■ Task statement: Go to the line containing "Given: Check the box for プライベート folder" in the records below and print it and every following line exactly, on through the line containing "Place cursor in", then stop.

■ Dataset entries:
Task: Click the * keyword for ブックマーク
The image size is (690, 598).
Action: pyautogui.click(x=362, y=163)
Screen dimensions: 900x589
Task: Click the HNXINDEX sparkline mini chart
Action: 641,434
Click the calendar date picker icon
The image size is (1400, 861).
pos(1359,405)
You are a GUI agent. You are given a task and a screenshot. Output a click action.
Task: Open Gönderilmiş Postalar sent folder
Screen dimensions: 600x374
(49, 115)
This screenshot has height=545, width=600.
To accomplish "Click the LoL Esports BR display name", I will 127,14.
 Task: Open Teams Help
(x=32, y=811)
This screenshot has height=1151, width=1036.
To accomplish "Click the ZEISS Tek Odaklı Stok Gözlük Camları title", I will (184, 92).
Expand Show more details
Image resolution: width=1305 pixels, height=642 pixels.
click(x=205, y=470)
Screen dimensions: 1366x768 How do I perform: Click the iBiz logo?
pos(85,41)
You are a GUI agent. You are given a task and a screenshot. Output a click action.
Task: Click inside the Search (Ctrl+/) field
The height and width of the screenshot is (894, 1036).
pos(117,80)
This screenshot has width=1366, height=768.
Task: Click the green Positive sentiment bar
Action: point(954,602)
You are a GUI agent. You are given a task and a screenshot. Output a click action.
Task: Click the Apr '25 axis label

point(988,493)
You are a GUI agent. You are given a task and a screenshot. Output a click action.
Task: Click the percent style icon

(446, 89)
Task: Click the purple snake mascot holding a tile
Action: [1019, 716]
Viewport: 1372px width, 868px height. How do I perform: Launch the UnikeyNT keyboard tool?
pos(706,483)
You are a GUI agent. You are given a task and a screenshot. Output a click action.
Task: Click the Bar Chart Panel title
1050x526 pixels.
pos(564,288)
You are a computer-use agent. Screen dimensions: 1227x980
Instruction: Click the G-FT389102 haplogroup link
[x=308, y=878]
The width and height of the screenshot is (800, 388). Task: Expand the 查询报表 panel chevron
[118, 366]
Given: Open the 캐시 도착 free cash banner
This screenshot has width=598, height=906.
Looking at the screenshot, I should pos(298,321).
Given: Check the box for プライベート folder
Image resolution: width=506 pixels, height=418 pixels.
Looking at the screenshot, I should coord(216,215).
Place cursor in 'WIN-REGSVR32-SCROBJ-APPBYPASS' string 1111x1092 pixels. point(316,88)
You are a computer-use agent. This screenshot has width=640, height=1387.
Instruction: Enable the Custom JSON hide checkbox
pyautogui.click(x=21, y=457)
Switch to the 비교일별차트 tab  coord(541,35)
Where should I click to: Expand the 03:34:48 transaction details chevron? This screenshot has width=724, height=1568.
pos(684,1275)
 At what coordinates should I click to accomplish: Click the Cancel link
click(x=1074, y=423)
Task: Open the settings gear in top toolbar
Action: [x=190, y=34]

■ Result of the exercise:
Given: Check the box for プライベート folder
Image resolution: width=506 pixels, height=418 pixels.
Looking at the screenshot, I should coord(216,215).
Place cursor in 'WIN-REGSVR32-SCROBJ-APPBYPASS' string 1111x1092 pixels. point(316,88)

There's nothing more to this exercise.